楚貍眼睛睜不太開,只得再次喊道:“楚瑜!楚瑜你人呢?”
“兄——”“楚貍,起床。”
兩個聲音同時響起,一道是楚瑜的,另一道冷冷的,楚貍想了半天,是齊子佩的!
床鋪冷飕飕的,齊子佩也冷冰冰的,楚貍挨不住凍,迅速從鋪上爬了起來。床邊正是齊子佩和楚瑜,楚瑜像個小媳婦兒似得,低着頭小心翼翼的站在齊子佩身後。楚貍方才睡醒,身上只着薄薄單衣,也沒束發,墨黑發絲亂糟糟的頂在頭上,眼神也是迷迷糊糊的,揉了幾下才算是勉強清醒過來。
他朝着齊子佩作揖:“師父,日安。你怎麽會在流雲小榭?”
楚貍的睡相不好,裏衣早被折騰的松松垮垮的,這麽一作揖,領口大開。他本就白淨清瘦,曼妙脖頸和俏麗鎖骨若隐若現,再往下還有更多的風月。齊子佩皺了皺眉頭,心想,成何體統。
齊巨巨自然沒有回答楚貍,他沉聲說道:“楚瑜,給他收拾東西。楚貍,稍後帶行李出門。”

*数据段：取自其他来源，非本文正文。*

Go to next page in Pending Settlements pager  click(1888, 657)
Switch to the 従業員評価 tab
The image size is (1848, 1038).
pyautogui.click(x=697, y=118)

說罷,齊子佩轉身向門外走去,行到一半又轉身道:“以後禁止衣冠不整,沒有規矩。”
齊子佩一走,楚瑜像個小陀螺似得開始拿出楚貍的日常衣物,打包速度堪比旋風。楚貍呆呆的盯着他,頭兒左轉右轉,最後累的拿手去揉。
他皺起眉頭看着氣喘籲籲的楚瑜和自己的小包裹,開口問道:“你做什麽?”
楚瑜耷拉着臉說:“兄長你快點穿衣洗漱吧,你今日要搬去東臨閣了。”
waht?東臨閣,那不是齊子佩的居所麽。
“你說什麽?我搬去東臨閣?”楚貍眼睛瞪得跟銅鈴似得,再次向楚瑜确認。
楚瑜像是被丢棄的小狗一般,沮喪的點點頭。
楚貍又問:“為什麽?那你呢?”
“東君授命。我不與你同去,兄長以後除白日劍修課程,其他均由東君親授。”
這可真是——太好了!楚貍自從接受了自己要攻略齊子佩的事實後,那是沒有一天不想着該怎麽去接近他的。這下機會來了,所謂近水樓臺先得月,更何況齊子佩親授課業,那教學水準可不是上了一兩個檔次。說不準另一個任務可以一箭雙雕!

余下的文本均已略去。